— begin Data provided —

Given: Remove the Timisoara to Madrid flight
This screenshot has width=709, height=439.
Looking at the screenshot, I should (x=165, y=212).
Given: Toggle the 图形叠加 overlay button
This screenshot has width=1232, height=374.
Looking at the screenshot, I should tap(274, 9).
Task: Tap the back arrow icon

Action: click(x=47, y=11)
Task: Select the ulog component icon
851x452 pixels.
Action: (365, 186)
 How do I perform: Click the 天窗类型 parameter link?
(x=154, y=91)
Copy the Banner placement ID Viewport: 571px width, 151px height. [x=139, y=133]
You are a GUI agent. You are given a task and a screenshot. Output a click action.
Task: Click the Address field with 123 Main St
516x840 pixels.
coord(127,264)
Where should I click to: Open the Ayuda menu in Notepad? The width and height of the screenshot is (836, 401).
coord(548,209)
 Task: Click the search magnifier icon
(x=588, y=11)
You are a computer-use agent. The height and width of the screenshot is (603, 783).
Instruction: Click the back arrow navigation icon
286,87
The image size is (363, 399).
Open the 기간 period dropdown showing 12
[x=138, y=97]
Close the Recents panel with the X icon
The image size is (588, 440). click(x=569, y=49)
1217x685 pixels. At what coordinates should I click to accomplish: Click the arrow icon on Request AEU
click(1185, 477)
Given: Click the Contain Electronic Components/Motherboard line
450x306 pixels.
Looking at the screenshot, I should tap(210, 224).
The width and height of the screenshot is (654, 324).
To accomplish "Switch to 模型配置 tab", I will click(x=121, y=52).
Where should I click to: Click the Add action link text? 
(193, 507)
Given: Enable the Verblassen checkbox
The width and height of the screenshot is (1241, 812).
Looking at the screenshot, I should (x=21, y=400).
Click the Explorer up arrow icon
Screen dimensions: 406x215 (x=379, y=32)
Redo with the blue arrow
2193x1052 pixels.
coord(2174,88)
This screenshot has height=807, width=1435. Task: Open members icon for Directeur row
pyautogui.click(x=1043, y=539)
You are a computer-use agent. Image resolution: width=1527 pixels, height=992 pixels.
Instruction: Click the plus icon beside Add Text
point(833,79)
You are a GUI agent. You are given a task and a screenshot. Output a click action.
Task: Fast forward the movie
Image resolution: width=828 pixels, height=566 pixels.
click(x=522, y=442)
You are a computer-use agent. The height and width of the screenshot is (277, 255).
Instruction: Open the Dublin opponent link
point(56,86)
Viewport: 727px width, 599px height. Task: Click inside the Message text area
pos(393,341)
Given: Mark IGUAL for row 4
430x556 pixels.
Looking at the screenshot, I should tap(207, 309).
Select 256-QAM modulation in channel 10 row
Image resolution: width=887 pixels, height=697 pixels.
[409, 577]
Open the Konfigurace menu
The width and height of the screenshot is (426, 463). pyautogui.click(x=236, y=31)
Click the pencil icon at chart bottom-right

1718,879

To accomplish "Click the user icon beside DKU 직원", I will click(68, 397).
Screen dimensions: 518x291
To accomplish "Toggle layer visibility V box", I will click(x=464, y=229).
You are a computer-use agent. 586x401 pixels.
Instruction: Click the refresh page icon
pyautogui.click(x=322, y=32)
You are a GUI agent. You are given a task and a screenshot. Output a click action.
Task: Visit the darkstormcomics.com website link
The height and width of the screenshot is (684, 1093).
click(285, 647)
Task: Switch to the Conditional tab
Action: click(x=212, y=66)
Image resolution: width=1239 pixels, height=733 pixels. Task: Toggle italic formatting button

— end Data provided —

• [Exercise details]
Find each line in the data above that contains the string "beside" and copy those lines out. Case matters when matching.

• [Solution to the problem]
Instruction: Click the plus icon beside Add Text
To accomplish "Click the user icon beside DKU 직원", I will click(68, 397).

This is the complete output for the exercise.